> [DATA RECORDS]

============================================================

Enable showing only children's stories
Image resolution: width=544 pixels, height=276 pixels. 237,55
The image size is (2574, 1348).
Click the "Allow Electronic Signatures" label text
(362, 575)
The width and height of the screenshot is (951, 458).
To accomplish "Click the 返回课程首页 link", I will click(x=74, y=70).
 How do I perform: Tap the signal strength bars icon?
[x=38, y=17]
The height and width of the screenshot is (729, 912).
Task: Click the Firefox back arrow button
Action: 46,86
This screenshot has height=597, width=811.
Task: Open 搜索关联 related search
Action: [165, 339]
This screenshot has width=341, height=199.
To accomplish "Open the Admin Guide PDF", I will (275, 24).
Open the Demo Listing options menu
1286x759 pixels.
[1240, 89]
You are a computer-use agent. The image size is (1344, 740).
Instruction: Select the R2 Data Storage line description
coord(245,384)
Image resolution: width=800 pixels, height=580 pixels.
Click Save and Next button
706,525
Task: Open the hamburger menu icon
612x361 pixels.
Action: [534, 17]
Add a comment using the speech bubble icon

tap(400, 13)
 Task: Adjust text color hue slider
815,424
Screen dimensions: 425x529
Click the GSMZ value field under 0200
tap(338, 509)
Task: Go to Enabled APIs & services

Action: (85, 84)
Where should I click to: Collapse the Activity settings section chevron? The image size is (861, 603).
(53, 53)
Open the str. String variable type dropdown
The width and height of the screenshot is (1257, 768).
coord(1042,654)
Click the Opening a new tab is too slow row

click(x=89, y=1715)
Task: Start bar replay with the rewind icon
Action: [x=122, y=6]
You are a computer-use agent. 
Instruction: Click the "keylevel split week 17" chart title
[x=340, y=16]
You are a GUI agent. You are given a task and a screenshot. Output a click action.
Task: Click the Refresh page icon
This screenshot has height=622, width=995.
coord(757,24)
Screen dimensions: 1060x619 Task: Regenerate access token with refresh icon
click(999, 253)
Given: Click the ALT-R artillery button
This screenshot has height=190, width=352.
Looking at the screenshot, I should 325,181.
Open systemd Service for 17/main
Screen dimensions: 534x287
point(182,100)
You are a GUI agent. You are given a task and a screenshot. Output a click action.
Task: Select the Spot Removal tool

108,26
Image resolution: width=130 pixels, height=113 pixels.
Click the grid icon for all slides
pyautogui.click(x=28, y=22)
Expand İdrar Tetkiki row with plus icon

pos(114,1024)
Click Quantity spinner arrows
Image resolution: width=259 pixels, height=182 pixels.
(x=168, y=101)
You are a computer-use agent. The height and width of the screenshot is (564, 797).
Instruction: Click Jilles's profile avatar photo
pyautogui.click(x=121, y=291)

============================================================

> [HOW TO COMPLETE THIS TASK] Quote all of the entries exactly as they appear.

> [SOLUTION TO THIS TASK]
Enable showing only children's stories
Image resolution: width=544 pixels, height=276 pixels. 237,55
The image size is (2574, 1348).
Click the "Allow Electronic Signatures" label text
(362, 575)
The width and height of the screenshot is (951, 458).
To accomplish "Click the 返回课程首页 link", I will click(x=74, y=70).
 How do I perform: Tap the signal strength bars icon?
[x=38, y=17]
The height and width of the screenshot is (729, 912).
Task: Click the Firefox back arrow button
Action: 46,86
This screenshot has height=597, width=811.
Task: Open 搜索关联 related search
Action: [165, 339]
This screenshot has width=341, height=199.
To accomplish "Open the Admin Guide PDF", I will (275, 24).
Open the Demo Listing options menu
1286x759 pixels.
[1240, 89]
You are a computer-use agent. The image size is (1344, 740).
Instruction: Select the R2 Data Storage line description
coord(245,384)
Image resolution: width=800 pixels, height=580 pixels.
Click Save and Next button
706,525
Task: Open the hamburger menu icon
612x361 pixels.
Action: [534, 17]
Add a comment using the speech bubble icon

tap(400, 13)
 Task: Adjust text color hue slider
815,424
Screen dimensions: 425x529
Click the GSMZ value field under 0200
tap(338, 509)
Task: Go to Enabled APIs & services

Action: (85, 84)
Where should I click to: Collapse the Activity settings section chevron? The image size is (861, 603).
(53, 53)
Open the str. String variable type dropdown
The width and height of the screenshot is (1257, 768).
coord(1042,654)
Click the Opening a new tab is too slow row

click(x=89, y=1715)
Task: Start bar replay with the rewind icon
Action: [x=122, y=6]
You are a computer-use agent. 
Instruction: Click the "keylevel split week 17" chart title
[x=340, y=16]
You are a GUI agent. You are given a task and a screenshot. Output a click action.
Task: Click the Refresh page icon
This screenshot has height=622, width=995.
coord(757,24)
Screen dimensions: 1060x619 Task: Regenerate access token with refresh icon
click(999, 253)
Given: Click the ALT-R artillery button
This screenshot has height=190, width=352.
Looking at the screenshot, I should 325,181.
Open systemd Service for 17/main
Screen dimensions: 534x287
point(182,100)
You are a GUI agent. You are given a task and a screenshot. Output a click action.
Task: Select the Spot Removal tool

108,26
Image resolution: width=130 pixels, height=113 pixels.
Click the grid icon for all slides
pyautogui.click(x=28, y=22)
Expand İdrar Tetkiki row with plus icon

pos(114,1024)
Click Quantity spinner arrows
Image resolution: width=259 pixels, height=182 pixels.
(x=168, y=101)
You are a computer-use agent. The height and width of the screenshot is (564, 797).
Instruction: Click Jilles's profile avatar photo
pyautogui.click(x=121, y=291)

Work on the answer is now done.